Thailand uses the baht. Notes come in denominations of 20, 50, 100, 500 and 1000 baht. One baht equals 100 satangs. Coins are issued in 1, 5, and 10 satangs. You can change US dollars at banks and currency exchange agencies for the best rates, hotels and some shops can also change them for you, but the rate will likely be much higher. ATMs are also an efficient way to get money in the local currency. A passport is required when exchanging currencies.
Thailand has 220 V at 50 Hz, with a type A or C socket. America's electrical currents are 120 V at 60 Hz, with a type A or B socket, so you'll need a converter and an adapter.
Wireless and wired Internet access is available in major cities throughout Thailand. There are also Internet cafés in main cities that allow you access, usually for a small charge.
Phoning home from another country can be expensive. All hotels will add a service charge to the cost of any phone calls you make from your room. This charge can be very high. It is always cheaper for you to use public telephones (payphones) if your cell phone is not set for international calls. Your Travel Director can explain how to dial internationally if you are unsure.
In Bangkok you'll find everything from street markets to modern shopping malls. A fun experience in both Bangkok and Chiang Mai is an excursion to the night market.
What should you shop for? Some traditional items include Thai silks and cottons, leather goods, batik hangings, pottery with celandine green glaze, dolls, masks, painted umbrellas, bamboo and wood artifacts and lacquerware. Less traditional, but still a good value: precious and semiprecious stones including rubies, sapphires and pearls, silver, gold and tailor-made clothes.
There are duty-free shops in many cities. Purchases made at one of these can be delivered to the airport for your departure flight. Value Added Tax (VAT) can often be refunded. Look for a sign reading "VAT Refund for Tourists." There is usually a minimum purchase amount, you must complete the necessary forms at the time of purchase and show your passport. Your Local Travel Expert can assist you with the details.

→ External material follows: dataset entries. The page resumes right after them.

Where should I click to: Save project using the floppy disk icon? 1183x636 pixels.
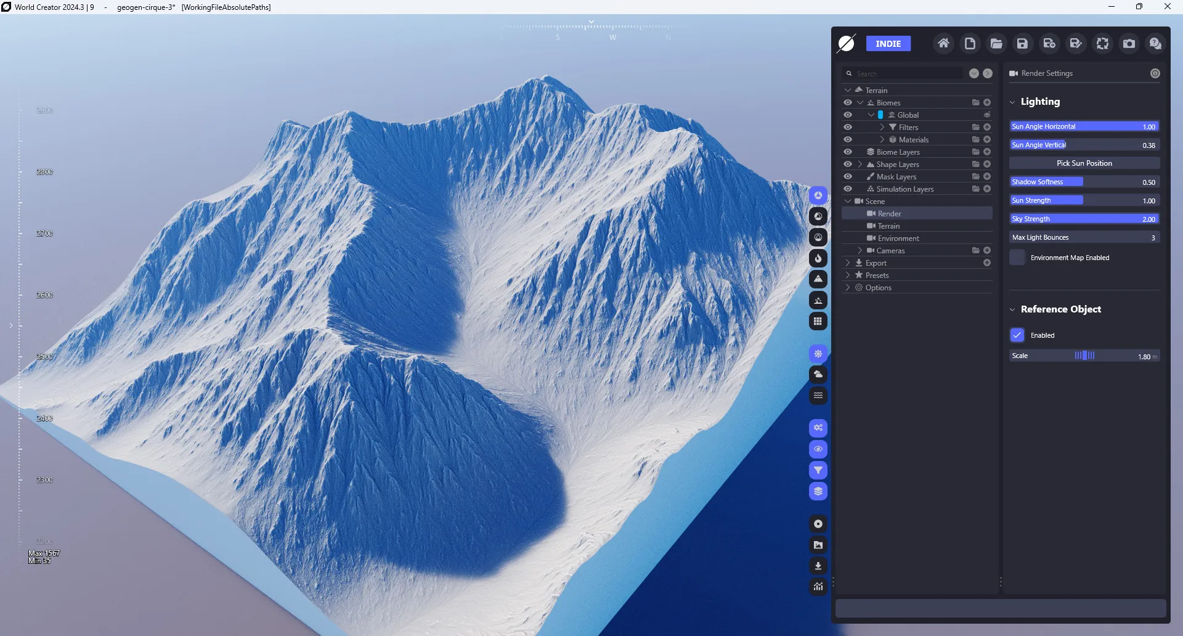pyautogui.click(x=1023, y=44)
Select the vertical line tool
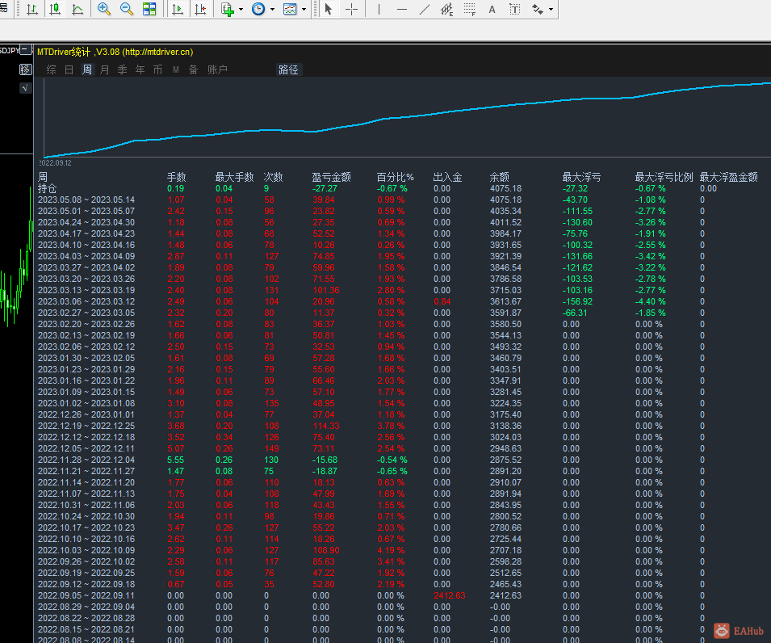771x643 pixels. click(379, 10)
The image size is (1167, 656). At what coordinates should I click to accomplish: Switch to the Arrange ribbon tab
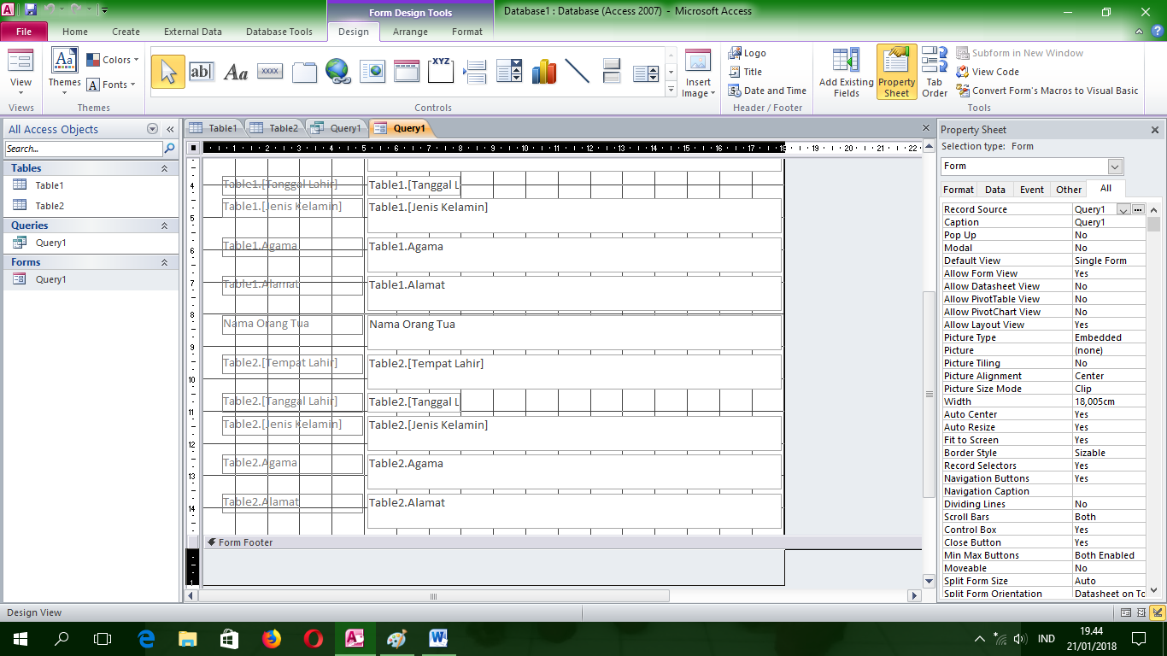[410, 31]
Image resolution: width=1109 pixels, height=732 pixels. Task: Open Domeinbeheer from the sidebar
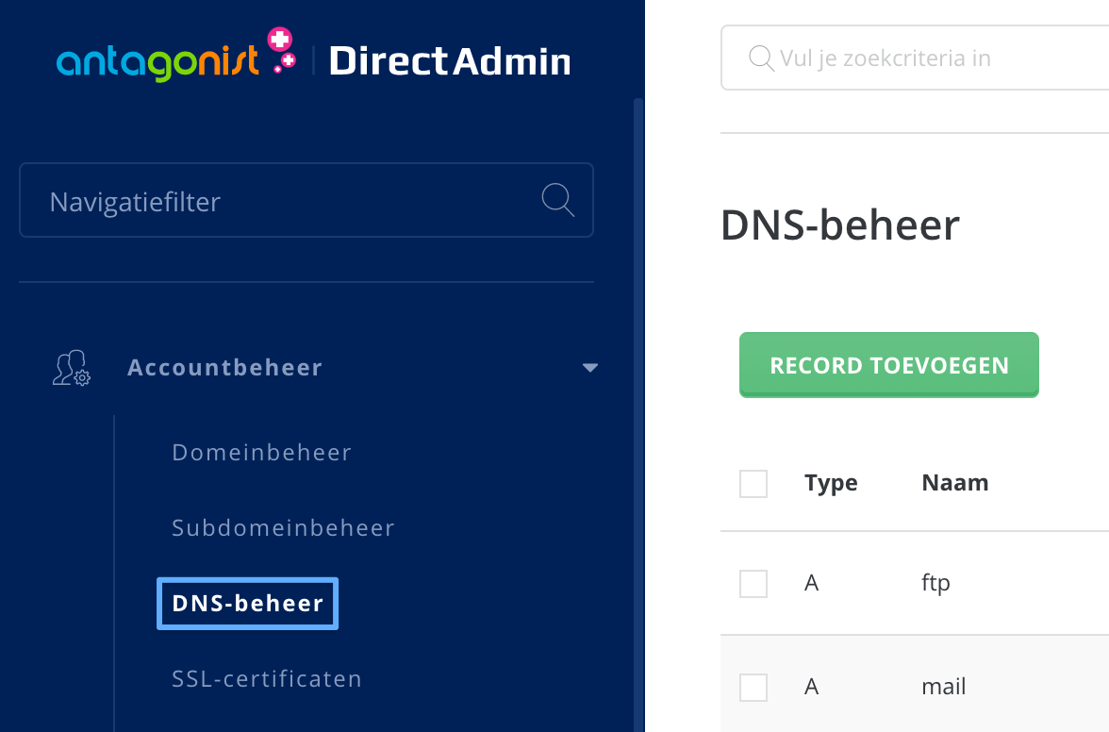[261, 452]
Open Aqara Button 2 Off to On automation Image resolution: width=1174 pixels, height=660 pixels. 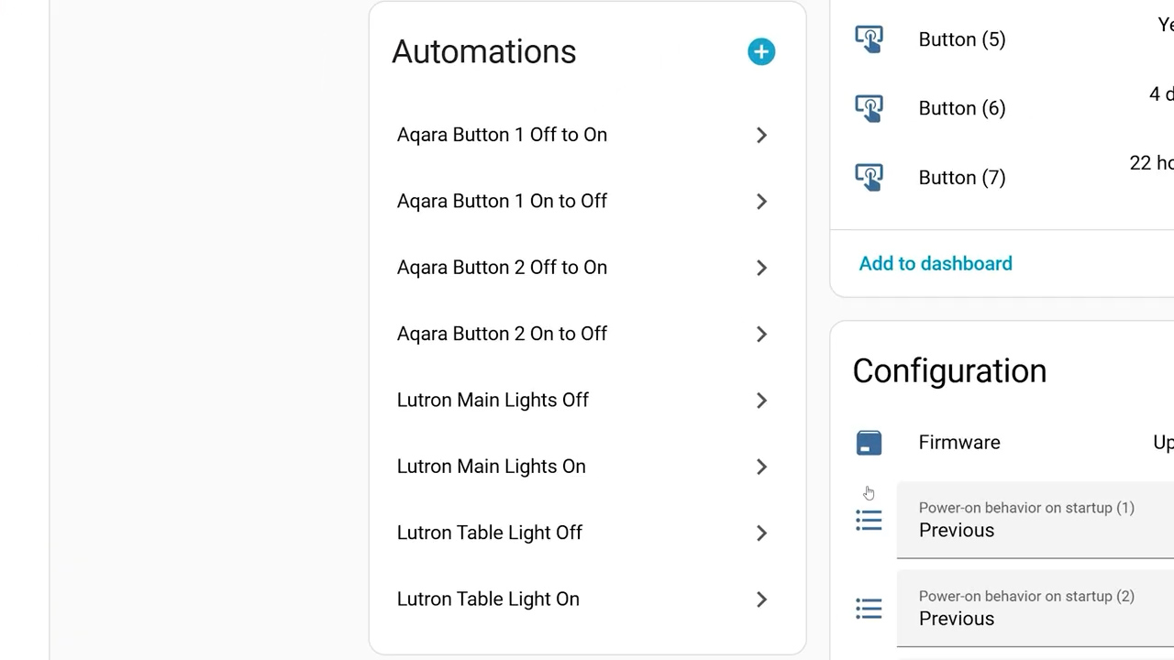(x=502, y=268)
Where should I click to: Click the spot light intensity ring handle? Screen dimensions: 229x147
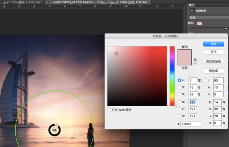(54, 130)
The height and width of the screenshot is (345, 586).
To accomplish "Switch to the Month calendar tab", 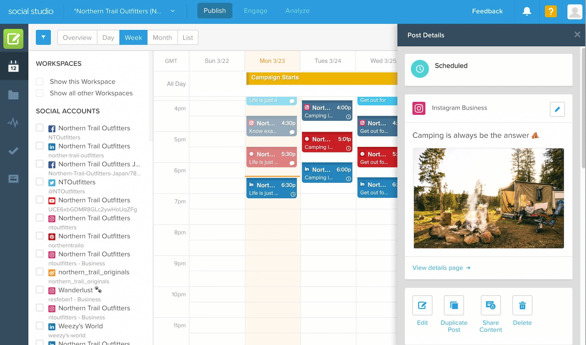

We suggest the following tipping rates: Taxi drivers don't expect to be tipped, but rounding up the fare on the meter is appreciated, Restaurants and bars 5-10% of the total bill. Most employees in the hospitality sector don't earn much, so a little tip goes a long way.

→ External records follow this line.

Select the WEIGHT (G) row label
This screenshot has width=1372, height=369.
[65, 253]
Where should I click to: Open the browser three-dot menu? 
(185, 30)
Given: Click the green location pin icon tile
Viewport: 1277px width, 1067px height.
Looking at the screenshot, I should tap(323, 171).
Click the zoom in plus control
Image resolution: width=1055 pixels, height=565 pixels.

Generally, casual jeans or slacks, shirts, sweaters, a jacket and comfortable walking shoes are all you'll need. If you plan on an evening at a nicer venue, dressier clothes may be called for. When visiting temples you may be asked to cover bare shoulders or to take off your shoes. Shorts, tank tops or halter tops are sometimes not permitted in temples. Don't forget to pack good outdoor shoes, a swimming suit, hat and sunscreen.